Predicate Information (identified by operation id):
---------------------------------------------------

1 - filter("GRADE"=42)

Statistics
----------------------------------------------------------
       0 recursive calls
       0 db block gets
   20307 consistent gets
       0 physical reads
       0 redo size
 1065641 bytes sent via SQL*Net to client
   30121 bytes received via SQL*Net from client
    2685 SQL*Net roundtrips to/from client
       0 sorts (memory)
       0 sorts (disk)
   40257 rows processed

So even though the CBO has got the row estimates just about spot on, in both cases a Full Table Scan was chosen.

Let’s create another table based on the table above but this time order the data in CODE column order:

SQL> create table ziggy2 as select * from ziggy order by code;

Table created.

SQL> exec dbms_stats.gather_table_stats(ownname=>null, tabname=> 'ZIGGY2', method_opt=> 'FOR ALL COLUMNS SIZE 1');

PL/SQL procedure successfully completed.

SQL> create index ziggy2_code_i on ziggy2(code);

Index created.

SQL> create index ziggy2_grade_i on ziggy2(grade);

Index created.

SQL> select index_name, clustering_factor, num_rows from user_indexes 

where table_name='ZIGGY2';

INDEX_NAME           CLUSTERING_FACTOR   NUM_ROWS
-------------------- ----------------- ----------
ZIGGY2_CODE_I                    17561    4000000
ZIGGY2_GRADE_I                 1577809    4000000

We can see that by doing so, we have significantly reduced the Clustering Factor of the CODE index (down from 1748800 to just 17561) . The GRADE index though has changed little as there’s little co-relation between the CODE and GRADE columns.

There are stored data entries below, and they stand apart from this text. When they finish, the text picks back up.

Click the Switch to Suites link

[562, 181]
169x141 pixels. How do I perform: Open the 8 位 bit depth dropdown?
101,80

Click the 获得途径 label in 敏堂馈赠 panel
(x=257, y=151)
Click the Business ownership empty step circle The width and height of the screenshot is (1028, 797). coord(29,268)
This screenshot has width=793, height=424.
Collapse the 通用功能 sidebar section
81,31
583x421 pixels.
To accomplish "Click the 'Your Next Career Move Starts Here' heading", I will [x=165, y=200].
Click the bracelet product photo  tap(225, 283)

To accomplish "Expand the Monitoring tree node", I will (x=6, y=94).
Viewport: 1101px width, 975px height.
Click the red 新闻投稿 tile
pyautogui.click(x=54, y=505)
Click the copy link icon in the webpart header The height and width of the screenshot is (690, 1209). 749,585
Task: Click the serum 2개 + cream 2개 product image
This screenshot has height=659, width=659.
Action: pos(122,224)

If we now run the same query with the CODE based predicate:

SQL> select * from ziggy2 where code=42;

40000 rows selected.

Execution Plan
----------------------------------------------------------
Plan hash value: 16801974

-----------------------------------------------------------------------------------------------------
| Id | Operation                           | Name          | Rows  | Bytes | Cost (%CPU) | Time     |
-----------------------------------------------------------------------------------------------------
|  0 | SELECT STATEMENT                    |               | 40000 | 1054K |     264 (4) | 00:00:01 |
|  1 | TABLE ACCESS BY INDEX ROWID BATCHED | ZIGGY2        | 40000 | 1054K |     264 (4) | 00:00:01 |
|* 2 | INDEX RANGE SCAN                    | ZIGGY2_CODE_I | 40000 |       |      84 (5) | 00:00:01 |
-----------------------------------------------------------------------------------------------------

Predicate Information (identified by operation id):
---------------------------------------------------

2 - access("CODE"=42)

Statistics
----------------------------------------------------------
       0 recursive calls
       0 db block gets
     273 consistent gets
       0 physical reads
       0 redo size
 1272038 bytes sent via SQL*Net to client
     685 bytes received via SQL*Net from client
       9 SQL*Net roundtrips to/from client
       0 sorts (memory)
       0 sorts (disk)
   40000 rows processed

The CBO has not only used the index, but the query is much more efficient as a result, with just 273 consistent gets required to retrieve 40000 rows.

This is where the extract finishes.